2 MEI 1977 sudah lewat. Suara sudah diberikan dan dihitung. Yang
pasti dapat kursi boleh senyum, yang berhasil melipat uang
kampanye ke kantong sendiri boleh berpesta, sementara yang tidak
puas mungkin masih panas tapi bagaimana pun juga, satu kerja
besar sudah selesai.
Apa pun hasilnya, mudah-mudahan orang masih bisa berharap:
pemilu yang akan datang lebih baik. Dan ke arah itu, Indonesia
harus bekerja untuk suatu perdamaian nasional - tak cuma
membangun jembatan.
Sebab, meskipun agak pahit untuk diakui, pemilu 1977 bukan saja
terkadang mengungkap luka lama, tapi juga menoreh luka baru.

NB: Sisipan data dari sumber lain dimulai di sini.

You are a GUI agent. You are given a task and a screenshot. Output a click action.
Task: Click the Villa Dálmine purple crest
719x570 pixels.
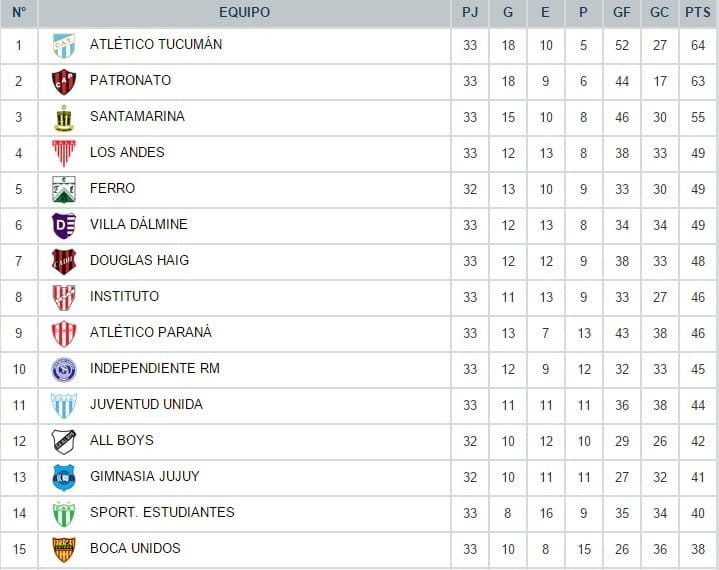64,225
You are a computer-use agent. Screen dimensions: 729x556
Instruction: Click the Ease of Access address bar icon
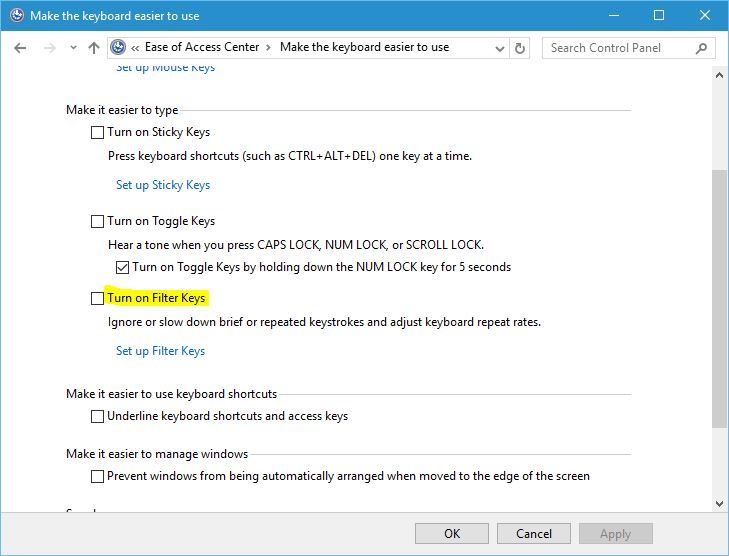120,48
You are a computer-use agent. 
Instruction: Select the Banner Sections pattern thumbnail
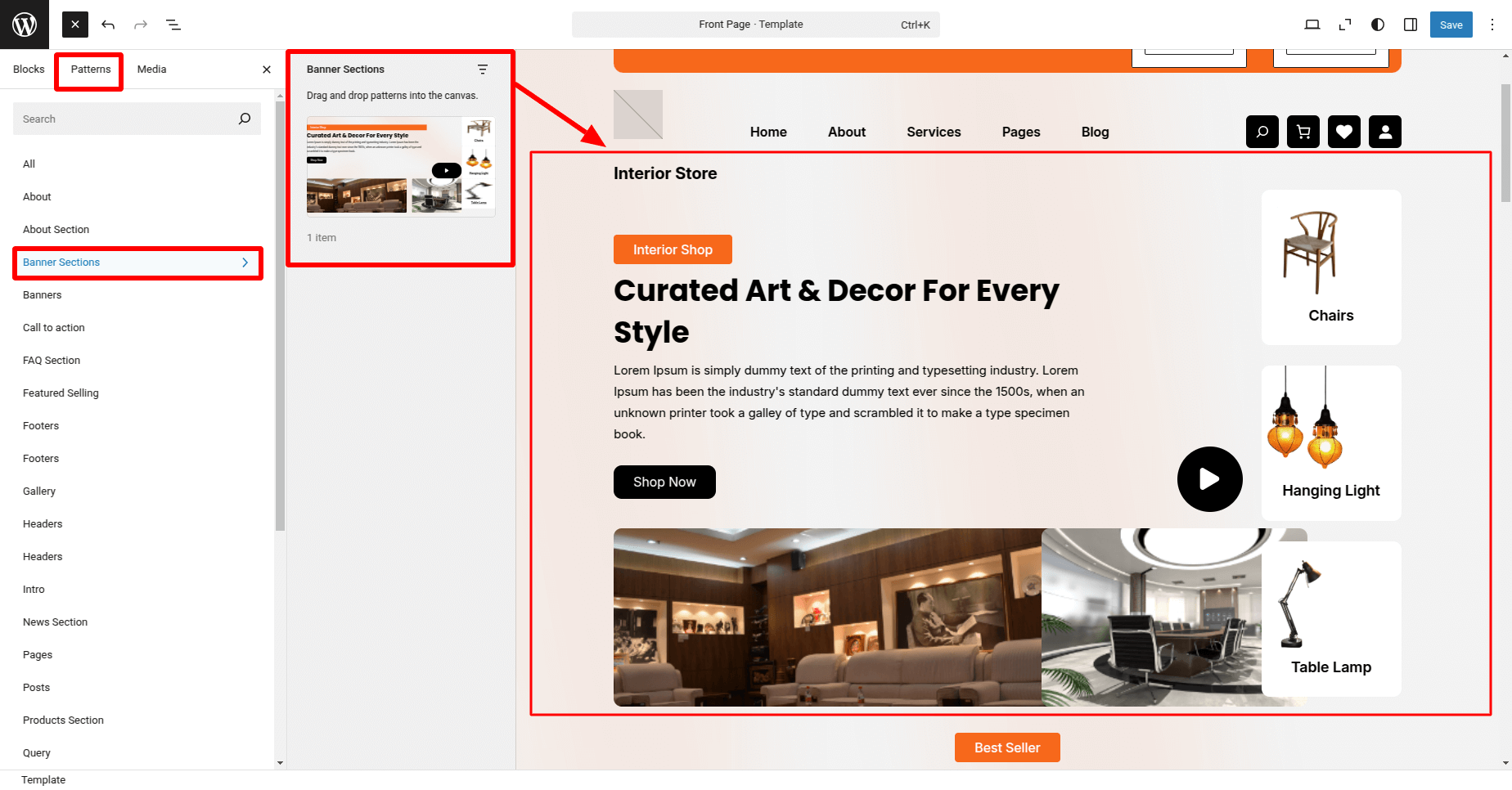(x=401, y=166)
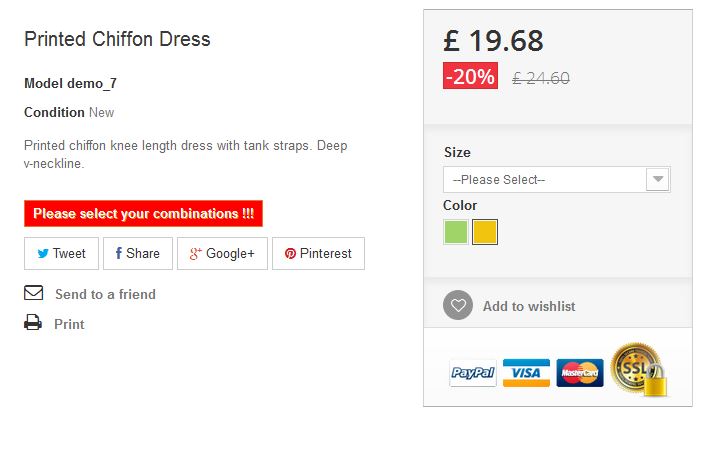712x456 pixels.
Task: Select the green color swatch
Action: (x=456, y=232)
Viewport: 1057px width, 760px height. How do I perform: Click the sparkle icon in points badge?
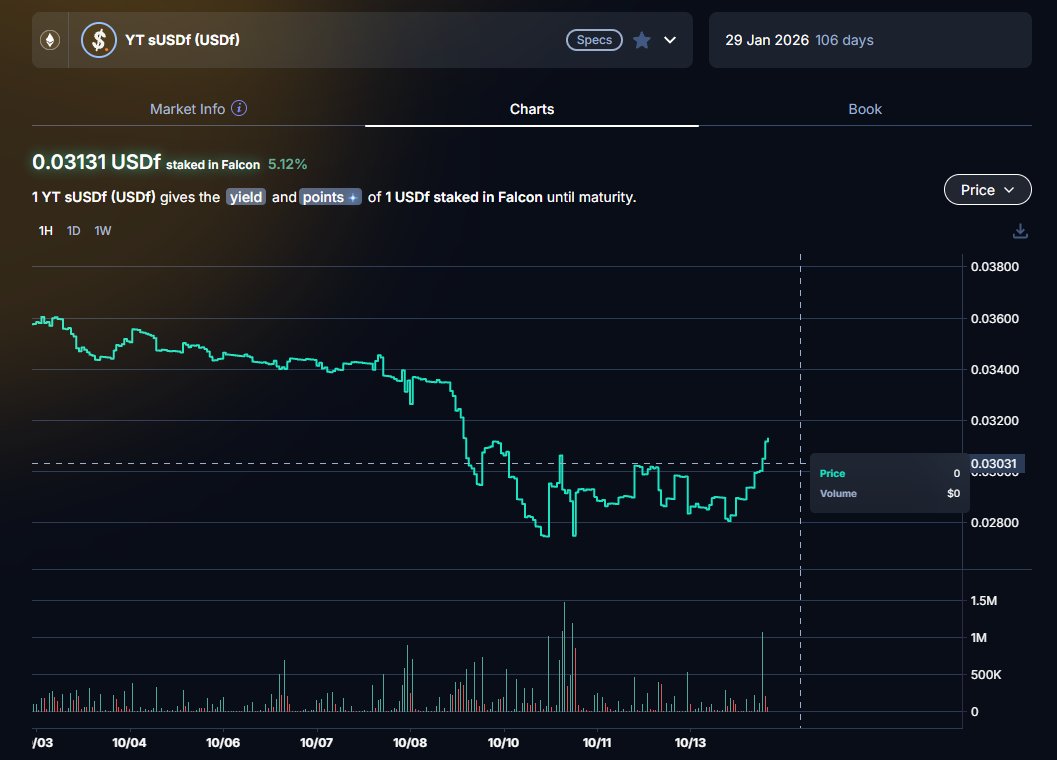coord(352,198)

Sejumlah orang telah mengungsi dari desa-desa sekitar Karawang
dan Subang. Rakyat kecil itu takut pulang. Ada semacam 'ancaman'
dari petugas-petugas setempat. Di beberapa tempat, tak kurang
dari 700 orang telah ditahan. Tapi menjelang pencoblosan 2 Mei
seperti dijanjikan oleh Presiden minggu lalu mereka segera
dibebaskan agar bisa menggunakan hak pilihnya. Mereka anggota
Partai Persatuan Pembangunan.
Dan akhir April kemarin 21 dari 52 warga PPP Subang yang
mengungsi ke Bandung telah pulang ke kampung halaman
masing-masing atas instruksi Laksusda Jawa Barat. Sementara 31
pengungsi lainnya akan menyusul dipulangkan, sampai pekan lalu
masih 50 orang lagi yang belum kembali dari pengungsian di
beberapa daerah Jakarta.
Di Bali ada pengeroyokan. Di Jawa Tengah ada rakyat direndam
dalam air - bukan supaya bersih. "Siapa lagi yang berani
merendam orang selain petugas negara", kata Usep Ranuwidjojo
pekan lalu. Ia berusaha membela kepentingan calon-calon pemilih
anggota partainya, Partai Demokrasi Indonesia. Ada yang tewas?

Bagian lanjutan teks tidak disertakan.